● **Work item**
Continue the article about Dr. Larijani's research on the AID enzyme, starting right after its final sentence.

LLSC later presented Dr. Larijani with the David Rae Memorial Fellowship for his research. David Rae passed away from leukemia at the age of 32; his family created an endowment fund through the LLSC in his name.

At the award ceremony, Dr. Larijani sat next to David Rae’s family, including his older brother, politician Bob Rae.

“It was the first event for me that made it personal,” he said. “The next morning I was in my lab at 4 a.m. ready to get to work because I had a job to do for this family. It changed the way I approached my science.”

Pioneering process

This same drive has led Dr. Larijani to make major breakthroughs over the last 10 years in his research, including a revolutionary way to correctly visualize the structure of AID.

According to a release by the Canadian Institutes of Health Research (CIHR), another of Dr. Larijani’s funding partners, researchers traditionally use techniques such as x-ray crystallography and nuclear magnetic resonance (NMR) to visualize enzymes and other proteins to determine their molecular structure.

This didn’t work with AID because it’s a highly insoluble protein. Dr. Larijani and Justin King, his PhD student, pioneered a new process to identify AID’s structure. This process combines computer modelling, evolutionary biology and functional biochemical testing of the enzyme in the lab.

● **Data excerpts**
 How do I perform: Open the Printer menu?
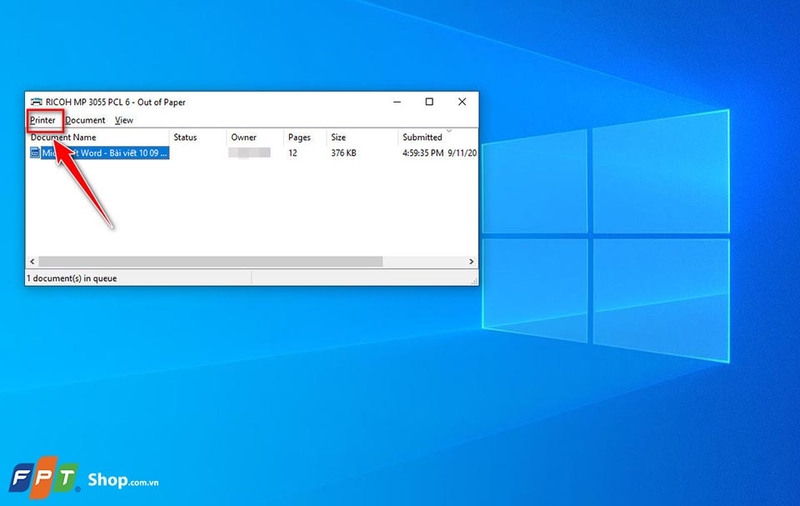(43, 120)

--

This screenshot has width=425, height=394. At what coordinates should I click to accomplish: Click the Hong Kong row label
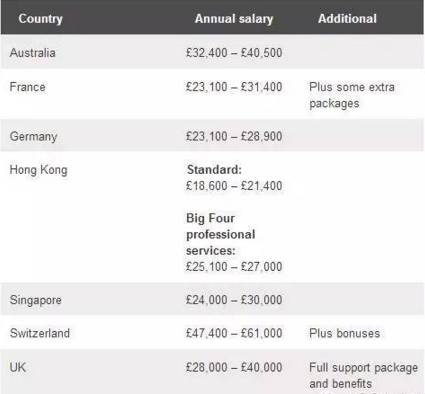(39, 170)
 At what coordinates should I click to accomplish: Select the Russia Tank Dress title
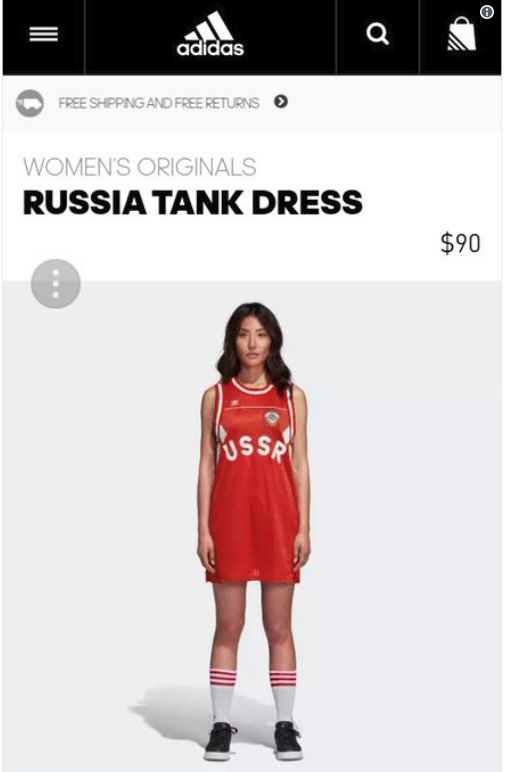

---

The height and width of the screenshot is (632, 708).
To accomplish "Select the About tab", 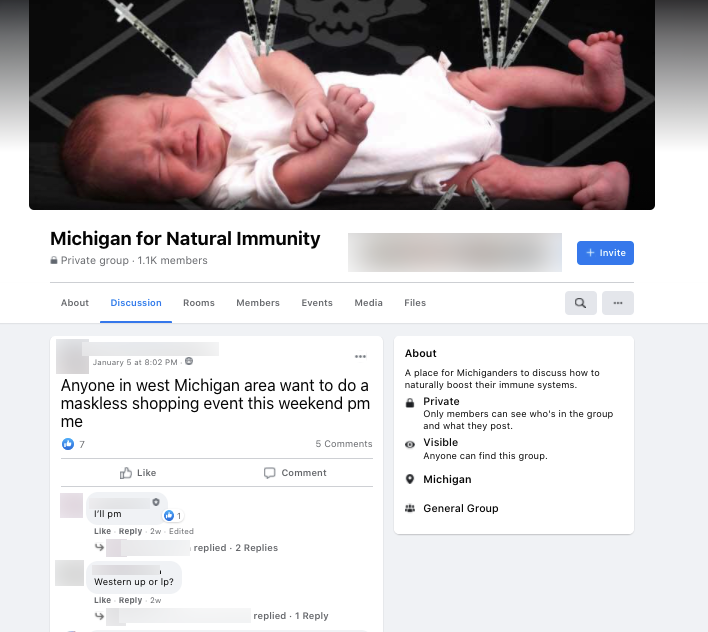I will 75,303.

● **Result**
The work was described in two publications authored by Mr. King and Dr. Larijani in the journals Structure, and Frontiers in Immunology. Their first publication on the structure of AID also described another significant first: they discovered that AID exists in two states: its “on” state, which causes cancer, and its “off” state, which doesn’t.

“Beyond revealing its three-dimensional structure, we were able to reveal more about the workings of AID in that we also understand how it moves in real time, and how much time it spends in each of those moving states, and we think of this as the fourth dimension, which is time,” said Dr. Larijani.

“In addition, we understand the relevance of those moving states to the function of the enzyme in immunity and cancer, and one can consider function as the fifth dimension.”

Read more on the discovery here.

Cancer treatments

With a clear picture of the structure, Dr. Larijani and Mr. King used super computers to predict drug-like molecule compounds that could block AID from functioning in its ‘on’ state, and found some that actually work to stop AID.

From left are Dr. Mani Larijani, Justin King, Paul Davis, LLSC board member, and Leah Wade, area manager, during a lab tour.
Photo: Jennifer Armstrong

“Having got my start on this project so many years ago with funding from the LLSC, we decided to apply to them again to fund this latest work. I was so pleased that the LLSC liked this project and saw its potential,” said Dr. Larijani, who plans to use his most recent funding from LLSC, $200,000 over the next two years, to further develop the compounds.

“They are good enough for the lab, but they are not good enough to be used as a cancer drug,” he said. “If I were to give you these compounds today as a drug, I’d have to give you a bucket of it for it to work because they work at a very low affinity.”

Dr. Larijani is collaborating with Dr. Nicolas Moitessier, a medicinal chemist at McGill University, to assist with further development of the compounds.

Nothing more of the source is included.